# 8 Anova

Be sure to read the section on linear models in R
*before* you read this section, and specifically the parts on
specifying models with formulae.

This section attempts to cover in a high level way how to specify anova models in R and some of the issues in interpreting the model output. If you need to revise the basic idea of an Anova, the Howell textbook [@howell2016fundamental]. For a very quick reminder, this interactive/animated explanation of Anova is helpful.

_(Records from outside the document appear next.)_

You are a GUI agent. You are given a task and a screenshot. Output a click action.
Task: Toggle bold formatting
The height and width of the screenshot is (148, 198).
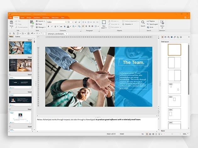[48, 27]
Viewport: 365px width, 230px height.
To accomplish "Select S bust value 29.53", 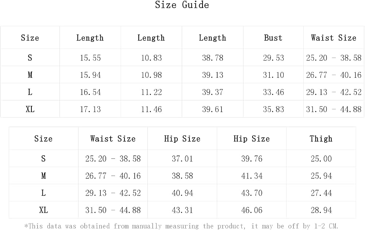I will click(273, 58).
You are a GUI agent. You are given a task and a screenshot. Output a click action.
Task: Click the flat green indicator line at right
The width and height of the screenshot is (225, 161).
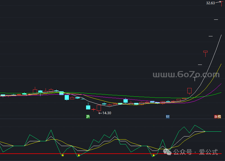[x=215, y=131]
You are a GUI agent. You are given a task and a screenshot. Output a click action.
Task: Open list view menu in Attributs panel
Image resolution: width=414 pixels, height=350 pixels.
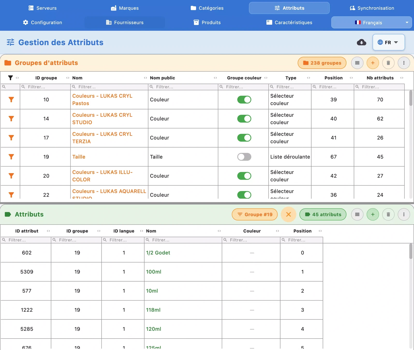pos(357,214)
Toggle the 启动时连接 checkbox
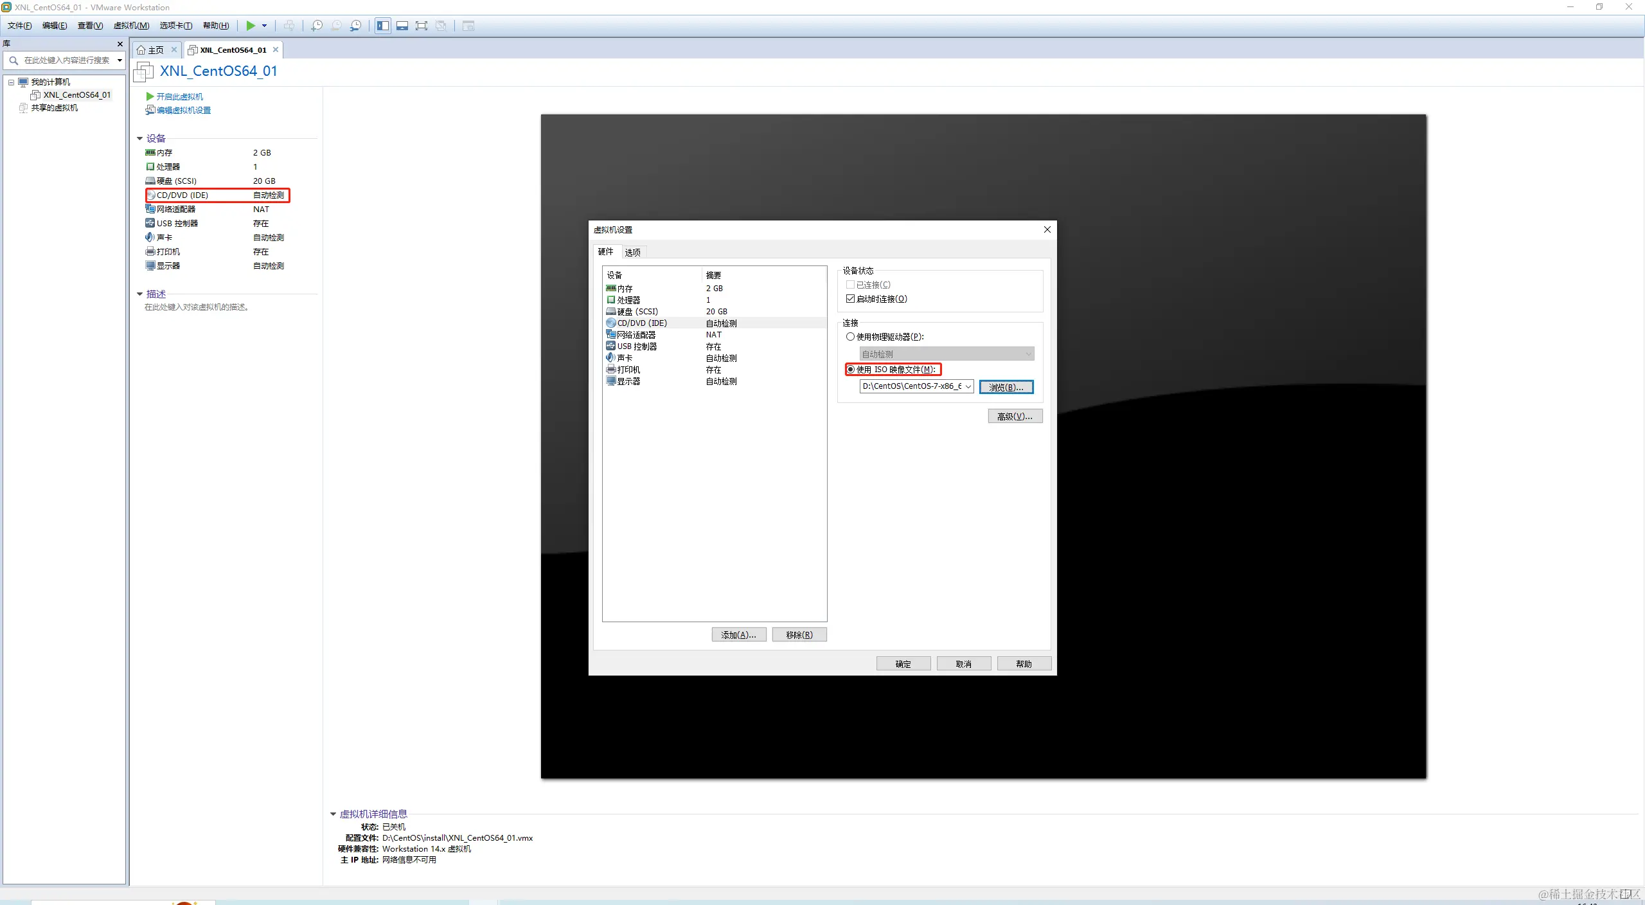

If you just want the ‘answers’ — i.e. the syntax to specify common Anova models – you could skip to the next section: Anova cookbook

There are 4 rules for doing Anova in R and not wanting to cry:

- Keep your data in ‘long’ format.
- Know the differences between character, factor and numeric variables
- Do not use the
`aov()`

or`anova()`

functions to get an Anova table unless you know what you are doing. - Learn about the types of sums of squares and always remember to specify
`type=3`

, unless you know better.

### Rules for using Anova in R

#### Rule 1: Use long format data

In R, data are almost always most useful a long format where:

- each row of the dataframe corresponds to a single measurement occasion
- each column corresponds to a variable which is measured

For example, in R we will have data like this:

```
df %>%
head %>%
pander
```

person | time | predictor | outcome |
---|---|---|---|

1 | 1 | 2 | 7 |

1 | 2 | 2 | 6 |

1 | 3 | 2 | 17 |

2 | 1 | 3 | 9 |

2 | 2 | 3 | 8 |

2 | 3 | 3 | 9 |

Whereas in SPSS we might have the same data structured like this:

```
df.wide %>%
head %>%
pander
```

person | predictor | Time 1 | Time 2 | Time 3 |
---|---|---|---|---|

1 | 2 | 7 | 6 | 17 |

2 | 3 | 9 | 8 | 9 |

3 | 2 | 7 | 8 | 10 |

4 | 2 | 12 | 10 | 6 |

5 | 4 | 11 | 13 | 15 |

6 | 4 | 8 | 9 | 12 |

R always uses long form data when running an Anova, but one downside is that it therefore has no automatic to know which rows belong to which person (assuming individual people are the unit of error in your model). This means that for repeated measures designs you need to make explicit which measures are repeated when specifying the model (see the section on repeated designs below).

#### Rule 2: Know your variables

See the section on dataframes and on the different column types and be sure you can distinguish:

- Numeric variables
- Factors
- Character strings.

In Anova:

- Outcomes will be numeric variables
- Predictors will be factors or (preferably) character strings

If you want to run Ancova models, you can also add numeric predictors.

#### Rule 3: Don’t use `aov()`

or `anova()`

This is the most important rule of all.

The `aov`

and `anova`

functions have been around in R a long time. For various
historical reasons the defaults for these functions won’t do what you expect if
you are used to SPSS, Stata, SAS, and most other stats packages. These
differences are important and will be confusing and give you misleading results
unless you understand them.

The recommendation here is:

If you have a factorial experiment define your model using

`lm()`

and then use`car::Anova()`

to calculate F tests.If you have repeated measures, your data are perfectly balanced, and you have no missing values then use

`afex::car_aov()`

.If you think you want a repeated measures Anova but your data are not balanced, or you have missing data, use linear mixed models instead via the

`lme4::`

package.

#### Rule 4: Use type 3 sums of squares (and learn why)

You may be aware, but there are at least 3 different ways of calculating the sums of squares for each factor and interaction in an Anova. In short,

- SPSS and most other packages use type 3 sums of squares.
`aov`

and`anova`

use type 1.- By default,
`car::Anova`

and`ez::ezANOVA`

use type 2, but can use type 3 if you ask.

This means you must:

- Make sure you use type 3 sums of squares unless you have a reason not to.
- Always pass
`type=3`

as an argument when running an Anova.

A longer explanation of *why* you probably want type 3 sums of squares is given
in this
online discussion on stats.stackechange.com
and practical implications are shown in
this worked example.

An even longer answer, including a much deeper exploration of the philosophical questions involved is given by @venables1998exegeses.

### Recommendations for doing Anova

Make sure to Plot your raw data

*first*Where you have interactions, be cautious in interpreting the main effects in your model, and always plot the model predictions.

If you find yourself aggregating (averaging) data before running your model, think about using a mixed or multilevel model instead.

If you are using repeated measures Anova, check if you should should be using a mixed model instead. If you have an unbalanced design or any missing data, you probably should use a mixed model.